The respondent’s onus of proof

[120][2011] NSWCA 11; 8 DDCR 399, (Hancock), [70]–[78], [82]–[83].

  1. Ground No 2 speaks of whether the respondent had discharged its evidentiary onus of proving the effects of the work injury to the left shoulder had ceased. The appellant, as the moving party, carried the ultimate onus of proof: Commonwealth v Muratore.[121] This is consistent with the Arbitrator’s reasons at [167]. The Arbitrator said that, the appellant having established ‘injury’ to the left shoulder on 14 November 2005, with symptoms continuing at least up to February 2006, this was consistent with an evidentiary onus moving to the respondent to establish that the effects of the injury had ceased.[122] The Arbitrator, in his reasons at [180], quoted the following passage from the decision of Roche DP in Ahmed:

    “54.   In [Brown vLewis], Mason P stated at [83], ‘the plaintiff bears the ultimate onus of proof. In some matters there may be a shifting of the evidentiary onus (eg Watts v Rake [1960] HCA 58; (1960) 108 CLR 158) but the ultimate persuasive onus remains with the plaintiff.’ In the Commission, the ultimate persuasive onus remains with the applicant worker (Mr Ahmed). However, where the worker has made out a prima facie case that his or her condition has resulted from a compensable work injury and that employment was a substantial contributing factor to that injury, the onus of adducing evidence that the condition has resulted from some pre-existing condition rests with the employer (see Barwick CJ, Kitto and Taylor JJ in Purkess v Crittenden (1965) CLR 114 164 at 168 (‘Purkess’)). Their Honours added that in the absence of such evidence a plaintiff would be entitled to succeed ‘if his evidence be accepted’ (at 168).[123]

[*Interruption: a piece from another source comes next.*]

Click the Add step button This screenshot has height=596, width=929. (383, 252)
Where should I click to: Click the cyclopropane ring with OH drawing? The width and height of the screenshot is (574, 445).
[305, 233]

    [121][1978] HCA 47; 141 CLR 296, [11].

    [122] Reasons, [179].

    [123]Ahmed, [54].

  2. The Arbitrator said that he accepted a submission by the respondent that “the causal link had been broken and that the requirement for surgery did not result from the subject injury to the left shoulder”. The appellant said that he suffered continuing pain and restriction in the left shoulder, which had forced him to abandon employment in 2008. The Arbitrator said there was no explanation of why, in such circumstances, the appellant had not sought some investigation or treatment of the problem, between February 2006 and January 2012. This was notwithstanding that the appellant had sought treatment over this time for other work injuries.[124] It is apparent that the Arbitrator did not accept the appellant’s evidence regarding his symptoms following the injury on 14 November 2005. This is dealt with further below, in the discussion dealing with Ground No 3 and the credit issue.

    [124] Reasons, [181]–[183].

  3. The respondent’s submissions on Ground No 2 predominantly involve references to the allegedly restricted nature of the s 74 notice, the alleged deficiencies in Dr Doig’s analysis, and the effects of the “admission of liability” on 10 November 2011. These are dealt with above. This includes the reference to Cluff, which is in the context of whether there was a further injury (a possibility raised by Dr Doig, which the Arbitrator did not accept).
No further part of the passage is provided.